Security Information ID

Hitachi-sec-2021-315

Vulnerability description

CVE-2021-44228 | Apache Log4j2 JNDI features do not protect against attacker controlled LDAP and other JNDI related endpoints.

Affected products

The following table shows the affected products.

Product Name Hitachi Virtual Storage Platform E390, E390H, E590, E590H, E790, E790H, E990
Software Name
  • SVP software (Storage Navigator)
  • Export Tool2
Software Version
  • SVP software: 93-02-02-00/00 and later
  • Export Tool2: All versions
Product Name Hitachi Virtual Storage Platform G130, G150, G350, G370, G700, G900
Hitachi Virtual Storage Platform F350, F370, F700, F900
Software Name
  • SVP software (Storage Navigator)
  • Export Tool2
Software Version
  • SVP software: 88-07-01-00/00 and later
  • Export Tool2: All versions
Product Name Hitachi Virtual Storage Platform G100, G200, G400, G600, G800
Hitachi Virtual Storage Platform F400, F600, F800
Hitachi Virtual Storage Platform N400, N600, N800
Software Name SVP software (Storage Navigator)
Software Version SVP software: 83-05-42-00/00 and later, 83-06-11-00/00 and later

Permanent action

Software update will be released.

Interim action

(a)SVP Software (Storage Navigator)
Do one of the followings:

  1. Use Storage Navigator on secure network.
    Enable IP filtering of OS or router, etc., so that communication to the port number used by the SVP PC is restricted to trusted IP addresses only.
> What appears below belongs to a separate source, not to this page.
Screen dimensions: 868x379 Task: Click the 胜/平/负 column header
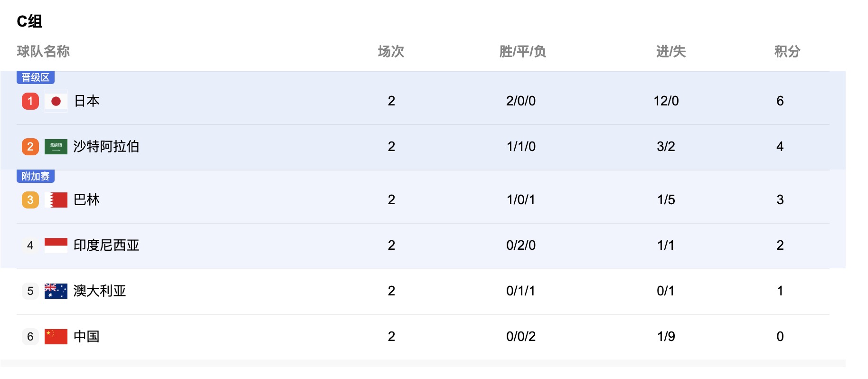click(522, 51)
Please contact your IT administrator and/or network administrator.
  2. Shutdown SVP PC.
  3. Stop Storage Navigator services on SVP PC. Please contact your authorized service representative for the instructions.
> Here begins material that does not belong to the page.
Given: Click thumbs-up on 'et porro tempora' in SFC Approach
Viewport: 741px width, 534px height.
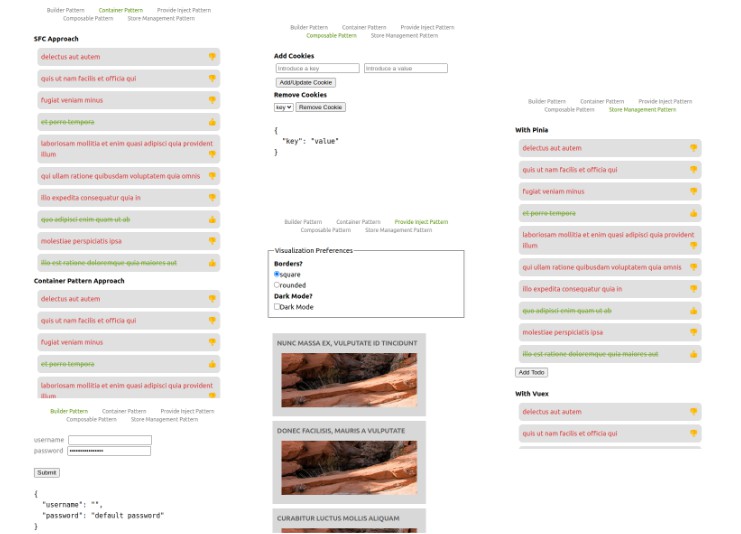Looking at the screenshot, I should pyautogui.click(x=212, y=122).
Note: If applying ii or iii, the following restrictions will apply:

  1. Encryption License Key with key management server will be affected. "Regular encryption key backups" may fail, and if the Encryption License Key is used in the setting that "Protect the Key Encryption Key on the Key Management Server" is enabled, logical volume may be blocked temporally when the storage system is powered on. In this case, please apply i.
  2. All of storage management software that depends on Storage Navigator services may be affected when stopping Storage Navigator. Please contact your authorized service representative for details on any corrective actions.
  3. Hitachi Remote Operations will be affected. Please check the health of storage system via Maintenance Utility regularly until modified code will be available.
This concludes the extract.